Putrescine is one in a family of molecules called “polyamines” that are present throughout the body to mediate crucial functions such as cell division. Why they surge in the brain after seizures isn’t understood.
Neuroscientists traced their activity in the brains of seizure-laden tadpoles and found that putrescine ultimately converts into the neurotransmitter GABA, known to calm brain activity.
When a seizure was forced in tadpoles, researchers found that the putrescine produced in a first wave of seizures helped tadpoles hold out longer against a second wave of induced seizures.
Further research could ultimately produce a drug that targets the process, potentially helping young children with epilepsy, says Carlos Aizenman, assistant professor of neuroscience at Brown University.
Tadpoles and toddlers aren’t much alike, but this basic aspect of their brain chemistry is.
“Overall, the findings presented in this study may have important therapeutic implications.
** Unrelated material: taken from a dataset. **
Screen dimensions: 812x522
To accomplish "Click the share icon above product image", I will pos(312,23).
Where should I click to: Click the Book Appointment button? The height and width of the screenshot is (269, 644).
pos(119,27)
We describe a novel role for polyamine metabolism that results in a protective effect on seizures induced in developing animals.”
The study is published in the journal Nature.
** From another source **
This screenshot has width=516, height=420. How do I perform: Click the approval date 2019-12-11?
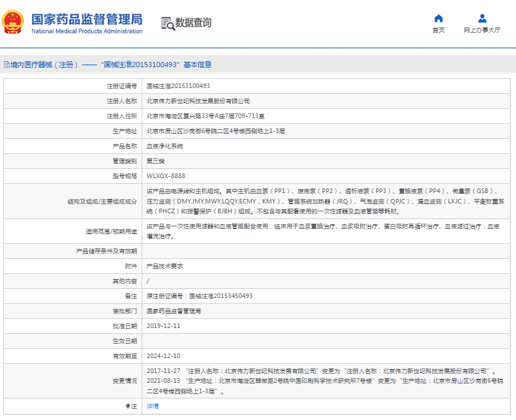click(163, 325)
The fact that priming tadpoles with a seizure led to them being 25 percent more resistant to a subsequent seizure four hours later was “puzzling,” says Aizenman, who conducted about a dozen more experiments before solving the mystery.
First the team hindered polyamine synthesis altogether and found that not only did the protection against seizures disappear, but it also left the tadpoles even more vulnerable to seizures.
Then they interrupted the conversion of putrescine into other polyamines and found that this step enhanced the protection, indicating that putrescine was the beneficial member of the family.
Going with those results, they administered putrescine directly to the tadpoles and found that it took 65 percent longer to induce a seizure than in tadpoles that didn’t get a dose of putrescine.
The protective effect occurs after putrescine is metabolized, with at least one intermediary step, into GABA, and GABA receptors are activated in brain cells.
“Potentially by manipulating this pathway we may be able to harness an ongoing protective effect against seizures,” Aizenman says. “However I should caution that this is basic research and it is premature to predict how well this would translate into the clinic.”
In the meantime, the research may also help explain a bit more about young brains in general, Aizenman says.
“Our findings may also tell us how normal brains, especially developing brains, may regulate their overall levels of activity and maybe keep a type of regulatory check on brain activity levels.”
The research was funded in part by the American Heart Association and the National Institutes of Health.